The West

Mishap denies WA diver Games gold
WA's Maddison Keeney shows her disappointment following the 1m springboard event at Royal Commonwealth Pool in Edinburgh. Pic: Ian Munro

A shaky leg on the springboard has cost WA’s Maddison Keeney a gold medal at Glasgow 2014.

Keeney was in first place after three dives in the 1m competition and with two high degree of difficulty attempts to come she was well placed to win her first major international series.

However, the 18-year-old baulked in her approach to a forward three-and-a-half tuck, with a rating of 3.0, was penalised with a low score and eventually had to finish with a silver medal.

Canadian Jennifer Abel won the event with 287.25 points, Keeney scored 281.95 points while fellow Australian Esther Qin was third on 278.65 points.

Another positive result for the green and gold army at the Royal Commonwealth Pool in Edinburgh was the fourth placing for recently turned 15-year-old Georgia Sheehan. She missed the bronze medal by 0.05 points in her first major open series.

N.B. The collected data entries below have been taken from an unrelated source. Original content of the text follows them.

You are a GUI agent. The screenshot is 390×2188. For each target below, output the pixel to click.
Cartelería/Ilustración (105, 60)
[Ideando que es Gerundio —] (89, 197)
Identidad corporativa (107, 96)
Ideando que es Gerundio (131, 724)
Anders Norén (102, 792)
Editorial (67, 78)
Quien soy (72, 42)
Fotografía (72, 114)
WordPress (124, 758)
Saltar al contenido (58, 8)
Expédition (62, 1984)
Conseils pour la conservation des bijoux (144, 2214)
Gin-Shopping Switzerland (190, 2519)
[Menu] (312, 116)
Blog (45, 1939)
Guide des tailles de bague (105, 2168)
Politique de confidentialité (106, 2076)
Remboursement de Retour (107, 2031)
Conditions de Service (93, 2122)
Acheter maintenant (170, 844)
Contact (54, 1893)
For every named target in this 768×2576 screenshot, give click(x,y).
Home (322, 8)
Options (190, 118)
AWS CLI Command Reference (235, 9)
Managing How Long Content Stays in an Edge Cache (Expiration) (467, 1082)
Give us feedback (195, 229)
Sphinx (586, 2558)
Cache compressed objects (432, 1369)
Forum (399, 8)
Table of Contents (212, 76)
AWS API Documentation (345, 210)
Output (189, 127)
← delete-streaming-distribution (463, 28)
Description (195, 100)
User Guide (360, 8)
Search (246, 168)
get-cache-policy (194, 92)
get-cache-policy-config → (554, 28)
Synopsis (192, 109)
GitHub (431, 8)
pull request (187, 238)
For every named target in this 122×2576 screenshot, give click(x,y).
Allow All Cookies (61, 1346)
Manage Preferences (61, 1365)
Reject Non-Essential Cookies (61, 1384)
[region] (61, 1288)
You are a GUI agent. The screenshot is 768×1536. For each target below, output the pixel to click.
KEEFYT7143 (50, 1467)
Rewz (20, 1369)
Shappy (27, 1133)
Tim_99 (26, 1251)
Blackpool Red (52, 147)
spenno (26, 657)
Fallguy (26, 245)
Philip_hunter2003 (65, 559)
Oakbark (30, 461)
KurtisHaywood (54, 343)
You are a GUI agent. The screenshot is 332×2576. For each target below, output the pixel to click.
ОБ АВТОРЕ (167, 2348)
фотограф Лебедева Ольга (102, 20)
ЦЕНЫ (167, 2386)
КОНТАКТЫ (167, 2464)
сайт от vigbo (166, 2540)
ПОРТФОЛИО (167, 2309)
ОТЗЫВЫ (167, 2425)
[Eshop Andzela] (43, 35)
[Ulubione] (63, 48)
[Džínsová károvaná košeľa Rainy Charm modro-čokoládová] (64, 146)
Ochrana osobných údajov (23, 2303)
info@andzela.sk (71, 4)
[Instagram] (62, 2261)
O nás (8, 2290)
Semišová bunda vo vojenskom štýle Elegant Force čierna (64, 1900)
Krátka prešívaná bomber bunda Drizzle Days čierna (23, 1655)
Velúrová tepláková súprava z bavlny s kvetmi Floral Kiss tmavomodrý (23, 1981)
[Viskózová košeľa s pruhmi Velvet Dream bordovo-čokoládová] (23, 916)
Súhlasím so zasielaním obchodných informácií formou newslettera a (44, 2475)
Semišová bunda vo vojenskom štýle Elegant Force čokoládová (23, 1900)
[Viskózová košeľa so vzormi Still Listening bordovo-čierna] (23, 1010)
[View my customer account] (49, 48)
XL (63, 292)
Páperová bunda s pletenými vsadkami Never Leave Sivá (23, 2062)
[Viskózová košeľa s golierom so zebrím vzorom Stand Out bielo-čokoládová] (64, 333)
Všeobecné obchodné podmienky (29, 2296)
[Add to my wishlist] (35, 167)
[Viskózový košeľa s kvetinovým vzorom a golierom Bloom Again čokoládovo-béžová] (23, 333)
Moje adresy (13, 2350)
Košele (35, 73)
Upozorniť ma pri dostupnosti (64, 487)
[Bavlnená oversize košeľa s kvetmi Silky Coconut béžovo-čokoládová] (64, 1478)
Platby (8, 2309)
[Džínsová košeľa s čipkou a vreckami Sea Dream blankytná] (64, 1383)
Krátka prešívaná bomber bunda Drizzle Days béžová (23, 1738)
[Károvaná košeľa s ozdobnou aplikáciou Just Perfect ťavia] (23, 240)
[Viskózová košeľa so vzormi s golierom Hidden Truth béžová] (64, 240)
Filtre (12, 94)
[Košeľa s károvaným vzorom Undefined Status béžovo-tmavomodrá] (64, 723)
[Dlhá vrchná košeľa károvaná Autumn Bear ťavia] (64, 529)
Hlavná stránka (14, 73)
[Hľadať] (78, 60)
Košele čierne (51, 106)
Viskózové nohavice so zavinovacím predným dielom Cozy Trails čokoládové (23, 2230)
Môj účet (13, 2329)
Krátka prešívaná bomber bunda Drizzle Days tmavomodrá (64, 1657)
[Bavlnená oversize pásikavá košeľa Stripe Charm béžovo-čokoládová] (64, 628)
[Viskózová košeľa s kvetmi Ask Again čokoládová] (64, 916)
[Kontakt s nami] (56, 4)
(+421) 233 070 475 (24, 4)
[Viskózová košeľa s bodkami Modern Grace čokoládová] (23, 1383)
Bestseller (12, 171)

Keeney had a mixed start but took the No.1 placing with an inward two-and-a-half somersault with tuck that scored 69.75 points, including an 8.5 from one judge. She held a 5.2-point advantage before her mishap.

“It is always good to come away with a medal but I’m a bit disappointed I didn’t end up with gold,” said Keeney, who was clearly upset after her final dive. “That is what I was aiming for.

“My legs buckled because I was nervous and then I had to refocus after that and try to do it. If I hadn’t baulked things might have been different.

“What’s done is done and I just have to go back and focus on my (3m springboard) competition tomorrow.”

Keeney, who was a bronze medallist in the 3m synchronised event with Anabelle Smith on Wednesday, had qualified third for the final.

The student at the Australian Institute of Sport diving program in Brisbane has produced sores in excess of 300 point for her routines and was confident she could replicate the form at the Commonwealth Games.

“I have been working on my list for a while now and I know I have got the potential to do these dives much better than I have,” Keeney said.

“They have been pretty good in training and I came in here confident but it just didn’t happen in the end.